Generating Awareness

    As a yoga teacher, your job is to provide the bridge between a student's internal awareness and the infinite awareness that a yoga practice develops. Use touch to heighten a student's awareness, rather than to bypass it. For example, a gentle, guiding touch can encourage a student to find the internal action necessary to sustain a deep twist. A strong, forceful touch can pull a student into the twist without requiring any awareness or action from the student. The next time this student practices the twist, which approach do you think will prove to have been more helpful? You can help a student generate awareness with a simple laying of the hands. Place your hands on the part of the student's body that seems stuck or unengaged, and simply breathe deeply. Many students will intuitively respond to this gentle adjustment.
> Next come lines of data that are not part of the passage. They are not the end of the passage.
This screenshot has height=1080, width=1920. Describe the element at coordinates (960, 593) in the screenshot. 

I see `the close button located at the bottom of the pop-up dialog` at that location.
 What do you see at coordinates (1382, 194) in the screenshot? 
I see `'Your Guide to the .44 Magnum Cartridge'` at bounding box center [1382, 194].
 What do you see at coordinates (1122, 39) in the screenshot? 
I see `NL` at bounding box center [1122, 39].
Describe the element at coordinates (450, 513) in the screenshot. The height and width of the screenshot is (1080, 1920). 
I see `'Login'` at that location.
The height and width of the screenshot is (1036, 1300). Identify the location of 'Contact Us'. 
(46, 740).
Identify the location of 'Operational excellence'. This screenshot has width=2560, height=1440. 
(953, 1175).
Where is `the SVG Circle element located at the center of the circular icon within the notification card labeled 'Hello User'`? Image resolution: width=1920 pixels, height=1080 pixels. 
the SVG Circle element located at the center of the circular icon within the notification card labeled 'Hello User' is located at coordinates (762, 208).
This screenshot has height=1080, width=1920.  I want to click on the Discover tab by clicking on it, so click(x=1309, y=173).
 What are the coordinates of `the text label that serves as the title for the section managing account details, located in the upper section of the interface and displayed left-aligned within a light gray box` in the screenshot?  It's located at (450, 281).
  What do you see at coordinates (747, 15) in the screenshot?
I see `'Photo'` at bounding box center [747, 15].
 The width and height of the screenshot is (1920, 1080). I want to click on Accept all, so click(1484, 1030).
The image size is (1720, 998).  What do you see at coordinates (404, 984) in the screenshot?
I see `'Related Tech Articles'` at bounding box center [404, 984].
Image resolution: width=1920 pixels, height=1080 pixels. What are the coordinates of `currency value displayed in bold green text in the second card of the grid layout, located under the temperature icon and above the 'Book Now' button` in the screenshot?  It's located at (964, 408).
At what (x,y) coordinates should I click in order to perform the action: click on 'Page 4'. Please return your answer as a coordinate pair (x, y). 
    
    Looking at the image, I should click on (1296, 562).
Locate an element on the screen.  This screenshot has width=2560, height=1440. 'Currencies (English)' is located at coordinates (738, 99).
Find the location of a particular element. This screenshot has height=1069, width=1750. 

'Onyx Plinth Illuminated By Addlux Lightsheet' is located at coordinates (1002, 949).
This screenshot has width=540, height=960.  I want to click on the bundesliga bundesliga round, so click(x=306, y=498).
You can also add verbal instructions or light force to help a student find an action or alignment in a pose.

Providing Support

    Your touch can provide both physical and emotional support. Practice ways of touching that "ground" a student. For example, placing your hand on a student's sacrum has a stabilizing action in many balancing poses (such as ardha chandrasana), and a grounding action in many seated poses. Placing your fist between a student's knees in headstand stabilizes the pose. In many standing poses and backbends, placing your hands near or over a student's shoulder blades or back ribs can be emotionally grounding, by allowing a student to literally open their heart with your support. This kind of stabilizing and supportive touch can be more effective than verbal praise or encouragement, because of its simplicity and lack of implied evaluation. (A "Good job!" in one pose many lead a student to wonder if they are doing a not-so-good job in other poses.)

Encouraging the Healing Process    

    Many yoga teachers have also studied other healing modalities, including massage, Thai Yoga therapy, and Reiki. If you have the knowledge and comfort to include these therapeutic techniques in your teaching, do so with exquisite awareness. Therapy in a yoga classroom is necessarily limited by the number of students you have and your obligation to talk students through their practice. Distill the essence of therapeutic touch and apply it mindfully. 

    If you have not studied a hands-on therapy, you can still encourage the healing process by following the principles of informed, intentional, and receptive touch. Research has shown that human touch is critical to our physical and emotional well-being; some of your students may be coming to class specifically because it is the only time they receive caring, nurturing touch. Keep your touch informed and intentional, rather than affectionate, to make sure that your touch is perceived as appropriate for the yoga classroom. Your intentionality will make your students feel safe and cared for.